Many Canadian soldiers were evacuated with the British troops. Only weeks before they had been safe back in Canada,going to school or working at a grocery store or gas station. I wonder what they thought they had gotten themselves into.
Excellent! The “Miracle of Dunkirk†is one of the topics covered by Erik Larson in his outstanding new book, THE SPLENDID AND THE VILE, which deals with Churchill’s first year as prime minister.
Wouldn’t it be great to have a leader like that in the U.S. in these difficult days?
We got one – President Joe Biden
Good point in 2024, but in 2020, we had a lying incompetent who was soon to be defeated for re-election.
You must be deaf, dumb and blind.
Great story, but June 4, 1942 was far more important to the war. The Battle of Midway started and it had far more ramifications for the Allied war effort. The defeat of the Japanese Fleet with the sinking of 4 of their top Fleet Carriers meant the Japanese were on the defensive for much of the war after that. It also kept the Japanese from having a base in which it could harass the Hawaiian Islands and U.S. shipping going west. It would have made the Island Hopping strategy used by the U.S. nearly impossible.
What on earth does Midway have to do with this topic? Britain and Canada tried to help hold back the Nazis for years before the USA was even involved in Europe?
It is also SOMETHING THAT HAD SIGNIFICANCE on this day. I was not down playing Dunkirk. I really am tired though of those that said the Brits and their Empire were holding back the Germans from 1940 to late 1941 because they were trying to hold onto their Empire that held countries in Africa and Asia in bondage to Britain. It was self preservation and not to help the U.S. Germany DID NOT attack the U.S. nor did they after they actually declared war on the U.S. there were a couple of incidents in the North Atlantic in 1940 and 1941 BUT we were transporting goods and weapons to Britain although we were SUPPOSED to be neutral. Churchill always had it in the back of his mind to get the U.S. in the war with Germany in 1940. He would defend the British Empire to the last American Soldier.
Kenneth, you miss something of great importance.
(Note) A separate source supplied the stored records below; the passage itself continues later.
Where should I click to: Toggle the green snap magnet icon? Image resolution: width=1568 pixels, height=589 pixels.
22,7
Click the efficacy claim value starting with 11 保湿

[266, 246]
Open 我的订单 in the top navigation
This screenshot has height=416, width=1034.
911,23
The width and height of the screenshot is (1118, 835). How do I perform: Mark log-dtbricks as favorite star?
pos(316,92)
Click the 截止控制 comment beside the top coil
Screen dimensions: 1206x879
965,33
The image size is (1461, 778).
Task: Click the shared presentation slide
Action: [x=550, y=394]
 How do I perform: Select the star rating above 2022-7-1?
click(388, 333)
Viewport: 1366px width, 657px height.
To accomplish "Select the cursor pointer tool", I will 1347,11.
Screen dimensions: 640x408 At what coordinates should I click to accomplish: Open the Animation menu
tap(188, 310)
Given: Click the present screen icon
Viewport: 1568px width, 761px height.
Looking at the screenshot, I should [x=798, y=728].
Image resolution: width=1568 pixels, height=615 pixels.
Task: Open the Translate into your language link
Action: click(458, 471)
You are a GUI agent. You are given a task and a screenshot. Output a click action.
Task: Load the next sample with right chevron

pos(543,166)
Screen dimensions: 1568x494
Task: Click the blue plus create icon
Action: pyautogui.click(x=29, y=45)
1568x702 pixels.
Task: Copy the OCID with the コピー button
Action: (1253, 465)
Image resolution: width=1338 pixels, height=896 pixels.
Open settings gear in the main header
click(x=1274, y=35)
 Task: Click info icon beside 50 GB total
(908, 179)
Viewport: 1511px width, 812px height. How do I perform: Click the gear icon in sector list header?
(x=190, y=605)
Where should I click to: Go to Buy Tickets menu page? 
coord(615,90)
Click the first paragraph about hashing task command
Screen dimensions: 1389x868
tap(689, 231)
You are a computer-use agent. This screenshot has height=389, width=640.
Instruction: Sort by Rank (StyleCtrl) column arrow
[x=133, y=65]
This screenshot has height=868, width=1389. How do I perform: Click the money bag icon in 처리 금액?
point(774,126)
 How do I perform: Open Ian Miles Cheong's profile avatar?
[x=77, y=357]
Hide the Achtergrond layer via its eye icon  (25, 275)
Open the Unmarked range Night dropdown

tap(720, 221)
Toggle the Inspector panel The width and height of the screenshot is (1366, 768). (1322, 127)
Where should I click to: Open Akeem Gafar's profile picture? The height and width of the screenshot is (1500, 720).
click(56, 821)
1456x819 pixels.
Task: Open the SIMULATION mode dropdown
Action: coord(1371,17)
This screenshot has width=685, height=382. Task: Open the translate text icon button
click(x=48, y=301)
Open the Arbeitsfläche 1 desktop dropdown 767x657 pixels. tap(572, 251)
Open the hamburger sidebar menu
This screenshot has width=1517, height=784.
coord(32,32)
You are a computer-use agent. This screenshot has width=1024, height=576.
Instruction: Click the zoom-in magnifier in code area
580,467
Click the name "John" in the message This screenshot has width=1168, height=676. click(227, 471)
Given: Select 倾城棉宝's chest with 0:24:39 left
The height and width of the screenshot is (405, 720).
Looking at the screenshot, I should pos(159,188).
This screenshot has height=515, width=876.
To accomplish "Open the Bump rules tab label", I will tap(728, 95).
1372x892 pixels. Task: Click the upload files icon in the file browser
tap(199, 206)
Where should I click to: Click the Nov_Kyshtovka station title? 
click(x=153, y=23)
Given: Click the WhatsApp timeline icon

Churchill made it very clear to Roosevelt that if the Germans actually invaded and occupied Britain, the British would transfer the entire British fleet to Canada, evacuate the royal family and the leadership and continue the war. From that base in North America, the British and Canadians would continue the war against Nazi Germany indefinitely. The only way that the Germans could resist that would be by taking the war across the Atlantic to the very doorstep of the U.S. As far as the British fighting for self preservation and to preserve their empire, of course they were. All countries fight for self preservation and to preserve what they have, including the United States.
Great history lesson. Winston Churchill provided wise and stable leadership in a time of crisis that his nation could rally around.
Please reread your your first original sentence. The subject was Dunkirk…not Midway.The USA and its companies..Ford,Coca Cola and many others were doing a lucrative business with Germany. The fight for freedom was an effort by many nations.
If Britain was invaded and all went to Canada, Germany did not have the naval assets to invade Canada or the North American Continent. Their supply lines would be far stretched. Hitler did not believe in a strong Navy, yes, the U-Boat offensive almost won the Battle of the Atlantic but the US stopped that quickly.
Germany had developed V-1 rockets (‘buzz bombs”) and V-2 rockets (ballistic missiles). If Britain had been defeated and occupied, no bombing of Germany by allied planes based in Britain, no D-Day invasion of Nazi occupied France and the eventual defeat of Germany. How far would the German rocket program have gone? Germany had to be defeated and American aid to that end was essential.